── Input for this task

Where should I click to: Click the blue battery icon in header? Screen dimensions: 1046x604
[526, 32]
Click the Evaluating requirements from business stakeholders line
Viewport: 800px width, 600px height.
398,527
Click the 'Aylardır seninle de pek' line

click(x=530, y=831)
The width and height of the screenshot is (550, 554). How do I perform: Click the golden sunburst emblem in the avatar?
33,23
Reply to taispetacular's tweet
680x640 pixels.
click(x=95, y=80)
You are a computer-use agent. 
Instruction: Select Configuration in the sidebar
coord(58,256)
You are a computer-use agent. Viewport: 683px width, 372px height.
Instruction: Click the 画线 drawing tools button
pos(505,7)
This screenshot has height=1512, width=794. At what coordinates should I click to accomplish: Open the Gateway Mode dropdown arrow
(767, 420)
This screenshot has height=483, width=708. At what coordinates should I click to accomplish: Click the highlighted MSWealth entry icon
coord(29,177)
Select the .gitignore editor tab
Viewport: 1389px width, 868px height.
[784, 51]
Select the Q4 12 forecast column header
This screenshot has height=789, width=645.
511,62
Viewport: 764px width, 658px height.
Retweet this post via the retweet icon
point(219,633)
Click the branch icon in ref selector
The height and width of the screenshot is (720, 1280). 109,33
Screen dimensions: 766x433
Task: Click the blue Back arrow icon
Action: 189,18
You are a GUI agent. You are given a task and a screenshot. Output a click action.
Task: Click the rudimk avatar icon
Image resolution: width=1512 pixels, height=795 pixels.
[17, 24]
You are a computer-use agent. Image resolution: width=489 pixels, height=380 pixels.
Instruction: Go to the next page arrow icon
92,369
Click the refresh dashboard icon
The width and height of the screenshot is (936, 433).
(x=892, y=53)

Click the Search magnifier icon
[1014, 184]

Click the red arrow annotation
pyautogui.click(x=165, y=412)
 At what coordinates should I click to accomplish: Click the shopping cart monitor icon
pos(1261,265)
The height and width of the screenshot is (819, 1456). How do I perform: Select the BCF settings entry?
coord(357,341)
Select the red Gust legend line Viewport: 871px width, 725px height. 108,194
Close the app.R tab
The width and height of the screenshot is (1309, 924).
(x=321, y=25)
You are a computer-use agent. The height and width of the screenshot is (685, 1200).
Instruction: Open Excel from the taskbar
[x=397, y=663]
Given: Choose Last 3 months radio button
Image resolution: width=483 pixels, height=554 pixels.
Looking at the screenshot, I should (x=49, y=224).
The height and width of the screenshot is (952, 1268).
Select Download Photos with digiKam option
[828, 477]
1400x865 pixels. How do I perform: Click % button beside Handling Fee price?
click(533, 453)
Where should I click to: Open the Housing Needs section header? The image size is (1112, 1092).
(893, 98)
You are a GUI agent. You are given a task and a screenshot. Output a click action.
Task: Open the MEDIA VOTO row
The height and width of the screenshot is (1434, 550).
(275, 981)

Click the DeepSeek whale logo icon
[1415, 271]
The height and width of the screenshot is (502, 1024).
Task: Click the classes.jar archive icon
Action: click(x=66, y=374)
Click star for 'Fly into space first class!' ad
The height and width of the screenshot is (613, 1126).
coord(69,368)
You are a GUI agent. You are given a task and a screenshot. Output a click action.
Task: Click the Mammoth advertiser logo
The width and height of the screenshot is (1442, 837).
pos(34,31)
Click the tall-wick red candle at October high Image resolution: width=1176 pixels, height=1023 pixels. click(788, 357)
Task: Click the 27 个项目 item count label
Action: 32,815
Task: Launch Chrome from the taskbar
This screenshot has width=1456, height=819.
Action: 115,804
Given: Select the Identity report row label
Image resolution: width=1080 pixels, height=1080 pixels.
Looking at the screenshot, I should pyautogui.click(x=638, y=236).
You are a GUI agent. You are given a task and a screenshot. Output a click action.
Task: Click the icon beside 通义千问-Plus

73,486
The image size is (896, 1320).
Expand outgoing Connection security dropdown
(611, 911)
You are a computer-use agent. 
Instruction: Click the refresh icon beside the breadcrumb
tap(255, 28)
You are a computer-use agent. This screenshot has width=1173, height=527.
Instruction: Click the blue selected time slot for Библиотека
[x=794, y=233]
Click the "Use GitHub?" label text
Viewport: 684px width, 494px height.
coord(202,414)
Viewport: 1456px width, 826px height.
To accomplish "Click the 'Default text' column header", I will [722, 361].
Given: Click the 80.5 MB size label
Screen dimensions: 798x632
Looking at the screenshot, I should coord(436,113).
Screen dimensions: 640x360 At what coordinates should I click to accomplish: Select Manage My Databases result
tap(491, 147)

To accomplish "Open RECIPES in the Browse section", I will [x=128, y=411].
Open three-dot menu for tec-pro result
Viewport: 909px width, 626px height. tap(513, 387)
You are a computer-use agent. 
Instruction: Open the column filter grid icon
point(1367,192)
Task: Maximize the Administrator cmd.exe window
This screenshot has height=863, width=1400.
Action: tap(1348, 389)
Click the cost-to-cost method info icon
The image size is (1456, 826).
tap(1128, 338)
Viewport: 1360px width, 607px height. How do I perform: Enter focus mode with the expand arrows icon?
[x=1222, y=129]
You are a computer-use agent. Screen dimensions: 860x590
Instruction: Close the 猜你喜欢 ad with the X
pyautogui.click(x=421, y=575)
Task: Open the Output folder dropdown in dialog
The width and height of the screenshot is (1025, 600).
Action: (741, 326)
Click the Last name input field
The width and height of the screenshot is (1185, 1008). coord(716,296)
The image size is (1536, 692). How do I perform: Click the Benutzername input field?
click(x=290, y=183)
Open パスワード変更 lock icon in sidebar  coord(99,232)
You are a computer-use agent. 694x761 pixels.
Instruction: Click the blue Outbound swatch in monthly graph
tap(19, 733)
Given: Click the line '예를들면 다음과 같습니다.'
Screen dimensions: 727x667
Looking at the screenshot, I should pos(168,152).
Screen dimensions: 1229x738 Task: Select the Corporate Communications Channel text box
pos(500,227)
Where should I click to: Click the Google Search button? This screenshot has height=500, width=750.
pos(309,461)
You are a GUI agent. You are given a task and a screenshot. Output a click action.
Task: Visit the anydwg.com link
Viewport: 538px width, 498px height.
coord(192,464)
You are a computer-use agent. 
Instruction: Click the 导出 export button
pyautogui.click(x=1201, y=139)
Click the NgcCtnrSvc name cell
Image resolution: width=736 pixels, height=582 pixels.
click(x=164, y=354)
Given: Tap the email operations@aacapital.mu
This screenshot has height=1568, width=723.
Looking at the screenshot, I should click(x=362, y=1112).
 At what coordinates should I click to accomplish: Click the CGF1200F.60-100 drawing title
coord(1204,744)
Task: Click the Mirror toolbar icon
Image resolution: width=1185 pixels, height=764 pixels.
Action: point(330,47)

────

- What you need to do -
Copy out, word for word, the entries from the line containing "Click the NgcCtnrSvc name cell" through the end of the entries.

- Exercise solution -
Click the NgcCtnrSvc name cell
Image resolution: width=736 pixels, height=582 pixels.
click(x=164, y=354)
Given: Tap the email operations@aacapital.mu
This screenshot has height=1568, width=723.
Looking at the screenshot, I should click(x=362, y=1112).
 At what coordinates should I click to accomplish: Click the CGF1200F.60-100 drawing title
coord(1204,744)
Task: Click the Mirror toolbar icon
Image resolution: width=1185 pixels, height=764 pixels.
Action: point(330,47)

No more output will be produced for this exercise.